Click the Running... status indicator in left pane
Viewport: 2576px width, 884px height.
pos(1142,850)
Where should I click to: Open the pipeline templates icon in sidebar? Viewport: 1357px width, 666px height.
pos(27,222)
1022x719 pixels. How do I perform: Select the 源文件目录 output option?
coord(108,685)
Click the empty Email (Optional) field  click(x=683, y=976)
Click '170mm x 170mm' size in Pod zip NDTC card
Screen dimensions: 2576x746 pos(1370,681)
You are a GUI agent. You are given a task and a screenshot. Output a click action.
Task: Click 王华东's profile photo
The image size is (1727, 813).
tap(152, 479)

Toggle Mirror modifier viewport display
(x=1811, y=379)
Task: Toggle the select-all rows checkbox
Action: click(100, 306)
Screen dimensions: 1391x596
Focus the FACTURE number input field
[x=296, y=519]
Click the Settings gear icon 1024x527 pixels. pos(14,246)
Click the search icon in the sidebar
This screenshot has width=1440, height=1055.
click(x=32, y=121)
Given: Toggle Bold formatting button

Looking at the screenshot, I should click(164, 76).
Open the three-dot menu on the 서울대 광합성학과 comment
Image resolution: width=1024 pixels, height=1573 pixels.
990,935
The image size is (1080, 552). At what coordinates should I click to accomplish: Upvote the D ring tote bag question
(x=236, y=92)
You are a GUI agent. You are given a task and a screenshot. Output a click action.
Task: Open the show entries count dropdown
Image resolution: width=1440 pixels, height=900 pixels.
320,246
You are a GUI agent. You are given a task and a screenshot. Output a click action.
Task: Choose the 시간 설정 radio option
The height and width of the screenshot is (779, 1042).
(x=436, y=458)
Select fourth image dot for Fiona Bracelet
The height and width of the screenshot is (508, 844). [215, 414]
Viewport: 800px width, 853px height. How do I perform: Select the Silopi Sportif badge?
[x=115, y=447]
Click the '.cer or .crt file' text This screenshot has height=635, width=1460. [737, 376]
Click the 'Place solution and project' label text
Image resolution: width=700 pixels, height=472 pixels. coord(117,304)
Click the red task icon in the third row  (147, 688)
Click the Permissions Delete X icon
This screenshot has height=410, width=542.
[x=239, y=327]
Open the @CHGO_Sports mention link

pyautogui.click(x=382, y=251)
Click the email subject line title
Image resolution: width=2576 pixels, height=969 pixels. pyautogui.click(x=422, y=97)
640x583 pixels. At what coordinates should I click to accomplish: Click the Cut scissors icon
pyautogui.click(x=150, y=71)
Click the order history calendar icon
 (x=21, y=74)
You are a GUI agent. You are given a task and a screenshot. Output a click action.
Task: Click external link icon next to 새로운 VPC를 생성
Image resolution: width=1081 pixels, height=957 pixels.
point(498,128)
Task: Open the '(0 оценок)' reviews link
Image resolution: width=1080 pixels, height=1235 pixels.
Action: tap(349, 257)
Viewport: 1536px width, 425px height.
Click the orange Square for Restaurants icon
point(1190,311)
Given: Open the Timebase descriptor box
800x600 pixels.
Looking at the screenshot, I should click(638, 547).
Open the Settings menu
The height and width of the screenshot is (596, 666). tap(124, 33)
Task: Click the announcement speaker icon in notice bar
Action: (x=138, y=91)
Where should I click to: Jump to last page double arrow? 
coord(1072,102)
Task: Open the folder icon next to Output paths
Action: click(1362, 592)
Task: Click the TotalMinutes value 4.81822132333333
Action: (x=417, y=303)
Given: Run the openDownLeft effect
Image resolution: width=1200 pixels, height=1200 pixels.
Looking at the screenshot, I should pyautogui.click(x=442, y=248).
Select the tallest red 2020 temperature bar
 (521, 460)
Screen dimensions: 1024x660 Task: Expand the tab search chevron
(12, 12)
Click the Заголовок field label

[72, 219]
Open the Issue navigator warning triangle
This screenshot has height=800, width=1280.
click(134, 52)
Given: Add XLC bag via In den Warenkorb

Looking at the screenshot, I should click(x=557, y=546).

● ● ● ● ●

*Your assignment:*
Repeat the listing above in full, exactly as given.

*Expected output:*
Click the Running... status indicator in left pane
Viewport: 2576px width, 884px height.
pos(1142,850)
Where should I click to: Open the pipeline templates icon in sidebar? Viewport: 1357px width, 666px height.
pos(27,222)
1022x719 pixels. How do I perform: Select the 源文件目录 output option?
coord(108,685)
Click the empty Email (Optional) field  click(x=683, y=976)
Click '170mm x 170mm' size in Pod zip NDTC card
Screen dimensions: 2576x746 pos(1370,681)
You are a GUI agent. You are given a task and a screenshot. Output a click action.
Task: Click 王华东's profile photo
The image size is (1727, 813).
tap(152, 479)

Toggle Mirror modifier viewport display
(x=1811, y=379)
Task: Toggle the select-all rows checkbox
Action: click(100, 306)
Screen dimensions: 1391x596
Focus the FACTURE number input field
[x=296, y=519]
Click the Settings gear icon 1024x527 pixels. pos(14,246)
Click the search icon in the sidebar
This screenshot has width=1440, height=1055.
click(x=32, y=121)
Given: Toggle Bold formatting button

Looking at the screenshot, I should click(164, 76).
Open the three-dot menu on the 서울대 광합성학과 comment
Image resolution: width=1024 pixels, height=1573 pixels.
990,935
The image size is (1080, 552). At what coordinates should I click to accomplish: Upvote the D ring tote bag question
(x=236, y=92)
You are a GUI agent. You are given a task and a screenshot. Output a click action.
Task: Open the show entries count dropdown
Image resolution: width=1440 pixels, height=900 pixels.
320,246
You are a GUI agent. You are given a task and a screenshot. Output a click action.
Task: Choose the 시간 설정 radio option
The height and width of the screenshot is (779, 1042).
(x=436, y=458)
Select fourth image dot for Fiona Bracelet
The height and width of the screenshot is (508, 844). [215, 414]
Viewport: 800px width, 853px height. How do I perform: Select the Silopi Sportif badge?
[x=115, y=447]
Click the '.cer or .crt file' text This screenshot has height=635, width=1460. [737, 376]
Click the 'Place solution and project' label text
Image resolution: width=700 pixels, height=472 pixels. coord(117,304)
Click the red task icon in the third row  (147, 688)
Click the Permissions Delete X icon
This screenshot has height=410, width=542.
[x=239, y=327]
Open the @CHGO_Sports mention link

pyautogui.click(x=382, y=251)
Click the email subject line title
Image resolution: width=2576 pixels, height=969 pixels. pyautogui.click(x=422, y=97)
640x583 pixels. At what coordinates should I click to accomplish: Click the Cut scissors icon
pyautogui.click(x=150, y=71)
Click the order history calendar icon
 (x=21, y=74)
You are a GUI agent. You are given a task and a screenshot. Output a click action.
Task: Click external link icon next to 새로운 VPC를 생성
Image resolution: width=1081 pixels, height=957 pixels.
point(498,128)
Task: Open the '(0 оценок)' reviews link
Image resolution: width=1080 pixels, height=1235 pixels.
Action: tap(349, 257)
Viewport: 1536px width, 425px height.
Click the orange Square for Restaurants icon
point(1190,311)
Given: Open the Timebase descriptor box
800x600 pixels.
Looking at the screenshot, I should click(638, 547).
Open the Settings menu
The height and width of the screenshot is (596, 666). tap(124, 33)
Task: Click the announcement speaker icon in notice bar
Action: (x=138, y=91)
Where should I click to: Jump to last page double arrow? 
coord(1072,102)
Task: Open the folder icon next to Output paths
Action: click(1362, 592)
Task: Click the TotalMinutes value 4.81822132333333
Action: (x=417, y=303)
Given: Run the openDownLeft effect
Image resolution: width=1200 pixels, height=1200 pixels.
Looking at the screenshot, I should pyautogui.click(x=442, y=248).
Select the tallest red 2020 temperature bar
 (521, 460)
Screen dimensions: 1024x660 Task: Expand the tab search chevron
(12, 12)
Click the Заголовок field label

[72, 219]
Open the Issue navigator warning triangle
This screenshot has height=800, width=1280.
click(134, 52)
Given: Add XLC bag via In den Warenkorb

Looking at the screenshot, I should click(x=557, y=546).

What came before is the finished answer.